◆ Given problem ◆
Can you rewrite these rows with every "screenshot" changed to "screen capture" and everything else left as it is? Leave the pictures out of your version.

◆ Data in this exercise ◆

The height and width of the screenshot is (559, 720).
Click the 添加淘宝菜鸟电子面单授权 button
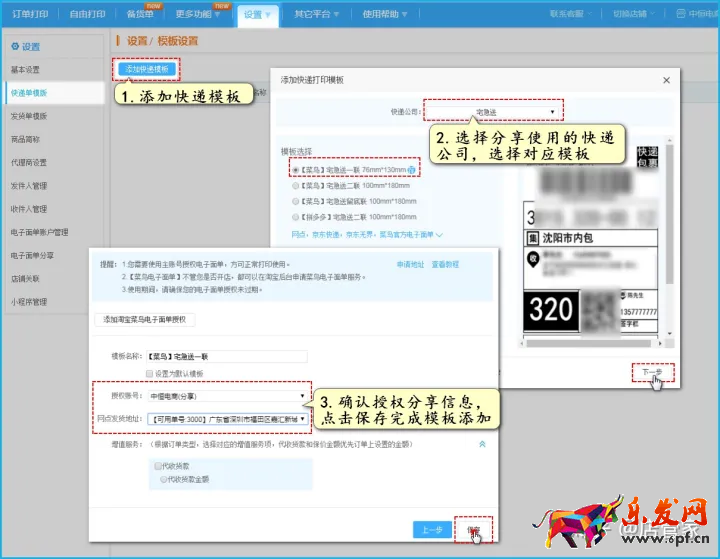click(146, 320)
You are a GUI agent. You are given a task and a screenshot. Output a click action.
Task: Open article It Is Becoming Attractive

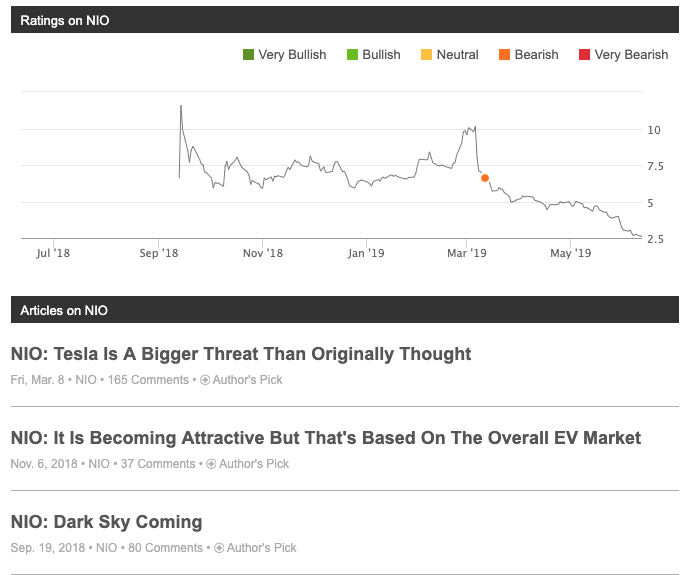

◆ The answer ◆
The height and width of the screen capture is (559, 720).
Click the 添加淘宝菜鸟电子面单授权 button
click(146, 320)
You are a GUI agent. You are given a task and a screen capture. Output a click action.
Task: Open article It Is Becoming Attractive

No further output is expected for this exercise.